Passage of transparency bills filed by Sen. Chris McDaniel, R-Latonia, and Rep. Robert Benvenuti, R-Lexington, would make the “names, status, projected or actual benefit payments” subject to our commonwealth’s superlative Open Records Act.
Such information has been cloaked in secrecy since 1972, when the legislature enacted KRS 61.661 during Gov. Wendell Ford’s administration.
Rep. Brent Yonts, D-Greenville, believes that’s exactly where it should lie.
“I think they’ll rest comfortably on the House side,” Yonts said when asked about the reception pension transparency bills likely would receive in his House State Government Committee.
It was like watching a Ping-Pong match while listening to recent comments on “Pure Politics” by Yonts’ colleague Rep. Jim Wayne, D-Louisville, concerning public pension transparency.
On the one hand, Wayne is right with his House Bill 546, which widens the ban on Kentucky Retirement Systems’ use of placement agents – middlemen who make critical decisions regarding how and where public pension funds are invested (often with firms or hedge funds for whom they work) – and requires KRS to post online the amount of fees it pays to investment firms.
In stating his case for shining a bright light on fund investments, Wayne actually offers a persuasive statement in favor of widening transparency to cover the entire system: “There are a lot of things about the retirement system that have accumulated through the decades that make it difficult to access information. What this legislation does is merely say: ‘Let’s open everything up; let’s make it transparent.’ There are too many retirees and current workers that are dependent upon the proper functioning of this organization or these organizations and we want to make sure that they’re functioning well and that everything is absolutely transparent.”
Why, then, would Wayne follow Yonts’ kneejerk reaction by turning around and opposing Benvenuti’s and McDaniel’s proposal? Do Wayne and Yonts believe that public retirees have a greater claim to transparency than the taxpayers who fund their pensions?

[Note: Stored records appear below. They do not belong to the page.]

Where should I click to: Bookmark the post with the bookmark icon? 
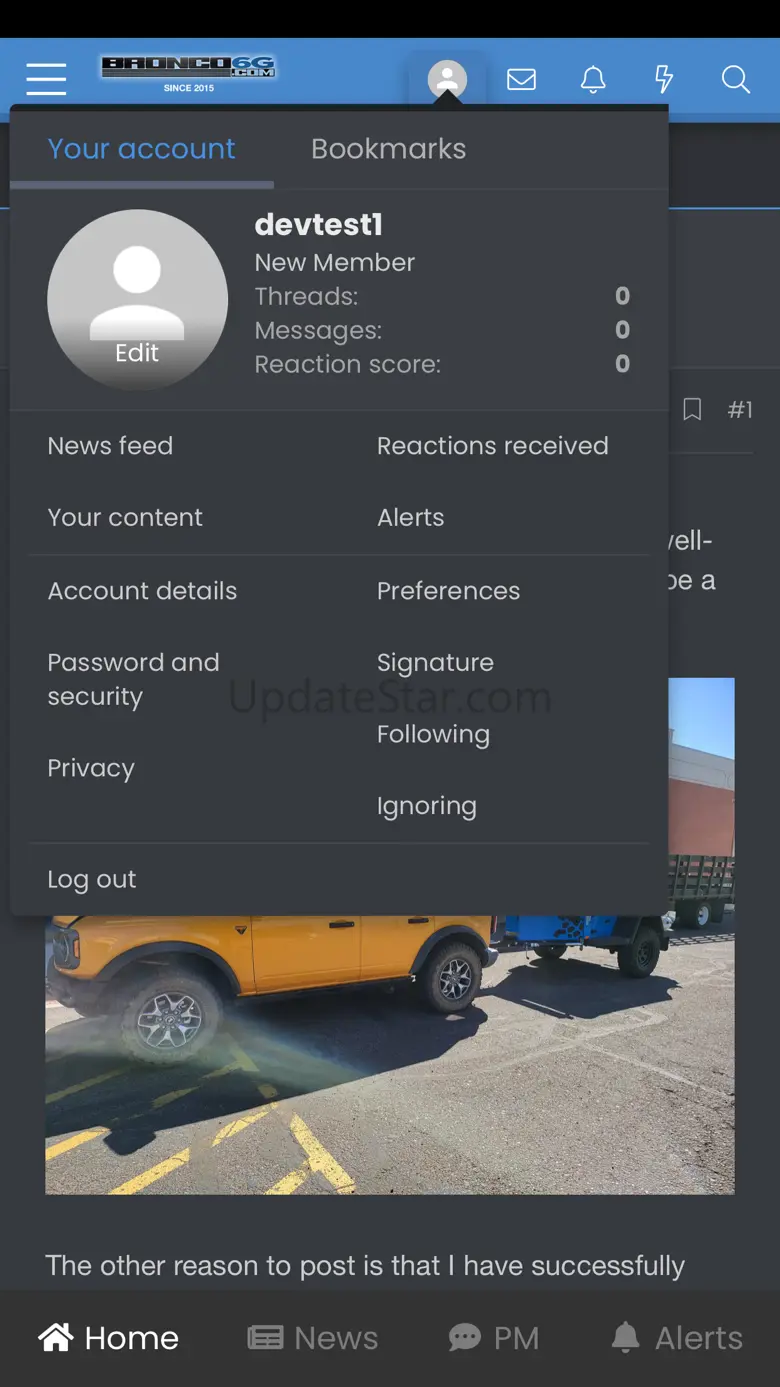(692, 409)
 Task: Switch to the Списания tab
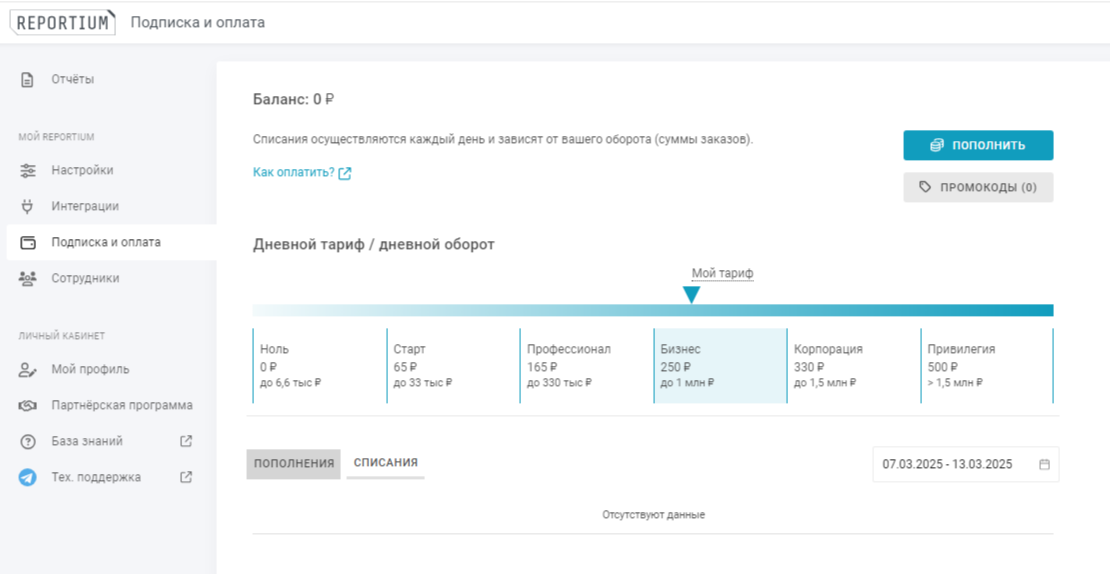(x=386, y=463)
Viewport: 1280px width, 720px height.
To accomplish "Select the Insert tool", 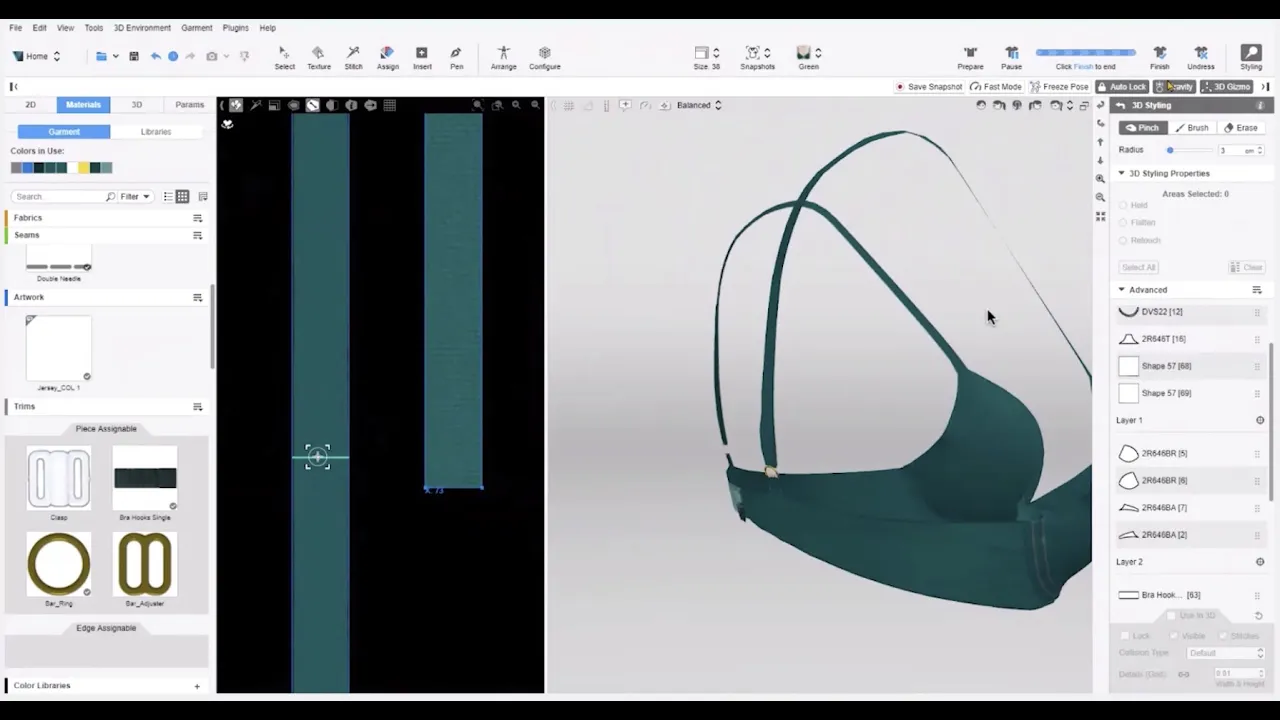I will click(422, 57).
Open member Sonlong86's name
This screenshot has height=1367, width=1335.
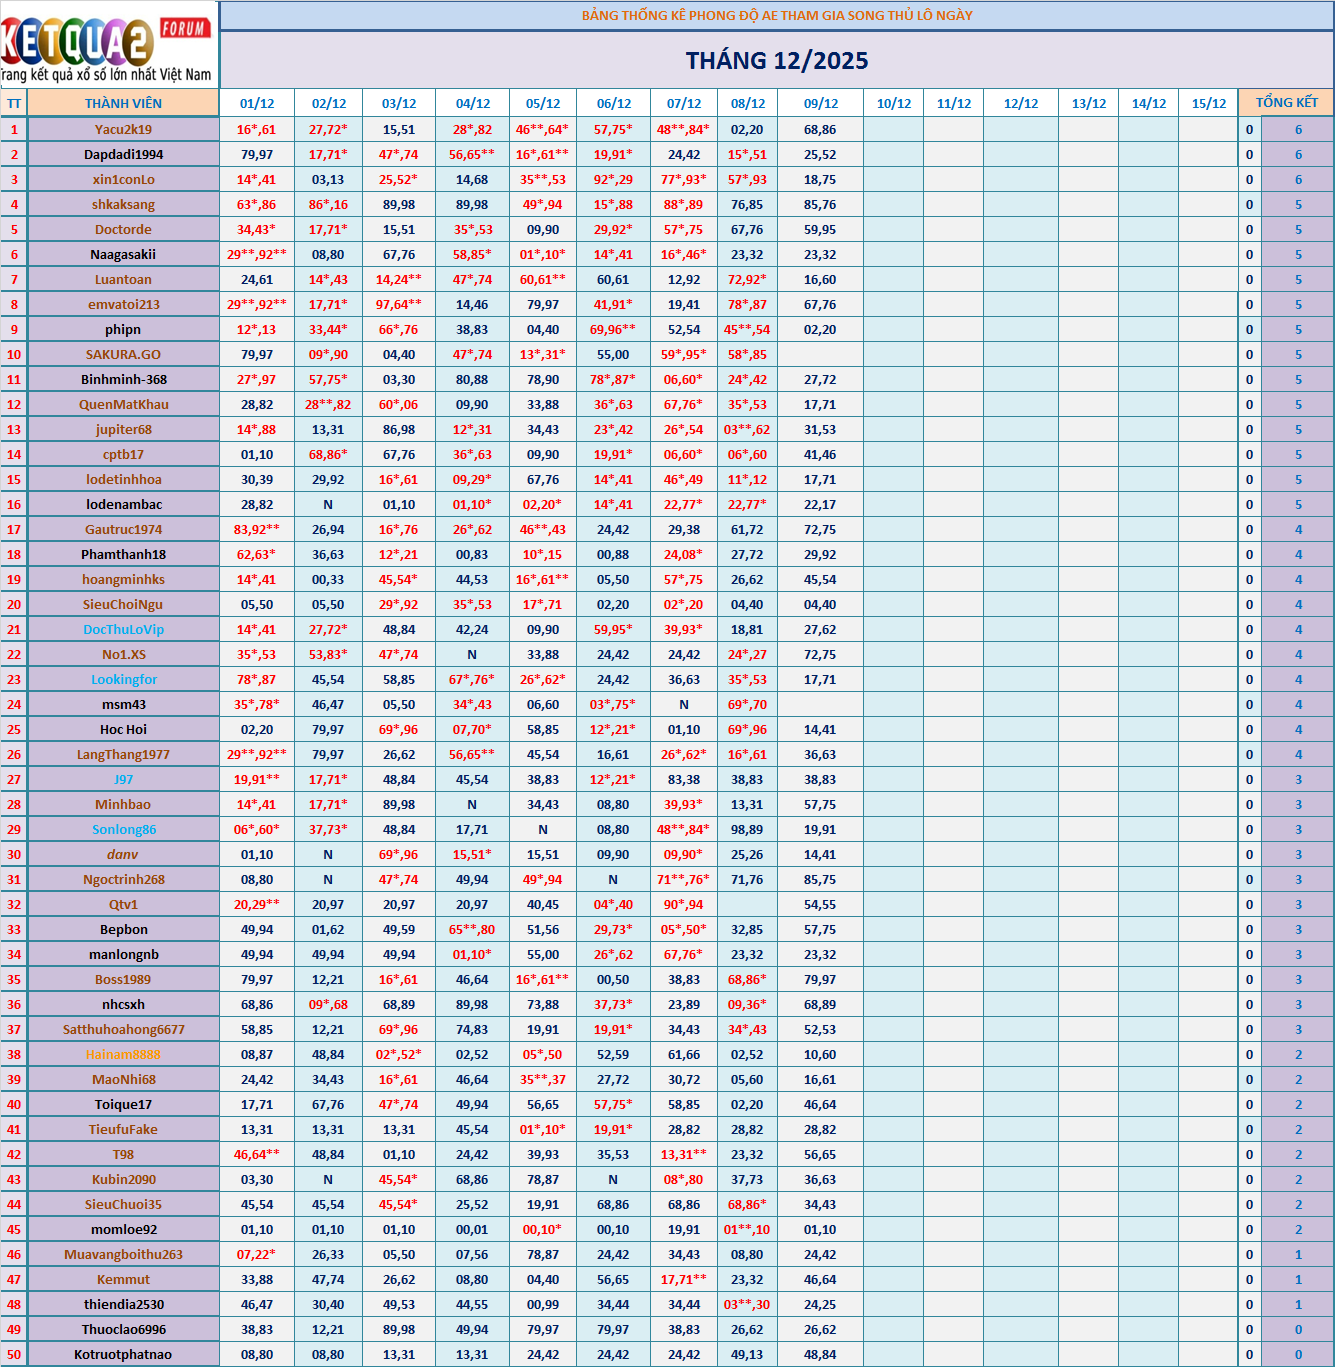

In a phone call from Frankfort, Yonts told me that he doesn’t think transparency should apply to public retirees’ pension information any more than it should to retirement payments received by private sector workers.
“It all comes from the government – both Social Security and public retirees’ checks are issued by the government,” he said. “Besides, it’s all private information; everybody doesn’t need to know everything about what’s going on in everyone’s life.”
But McDaniel and Benvenuti don’t suggest anything even close to making known “everything about what’s going on” in public-pensioners’ lives.
They simply propose letting taxpayers know how their tax dollars are spent related to public pensions – including those of politicians and judges, too many of whom are experts at milking the system by collecting six- or even seven-figure legislative retirement checks while also double- or triple-dipping. This moves Kentucky toward addressing an economic crisis that threatens to crowd out funding for every other vital service in the commonwealth.
Even during this pension policy Ping-Pong match, Wayne stops returning serves long enough to support a possible compromise: transparency for pensions above a certain monetary threshold.
Some lawmakers told me they likely would support such an idea and thought many of their colleagues would also be open to it.
I, too, think there could be great interest on the part of all Kentuckians – including state retirees, most of whom make very modest pensions – in knowing which senators-turned-judges, Attorney-General-turned-House-Speaker or legislator-turned-Agriculture-Commissioner stand to collect lavish pensions, courtesy of taxpayers in a small, poor and economically struggling state.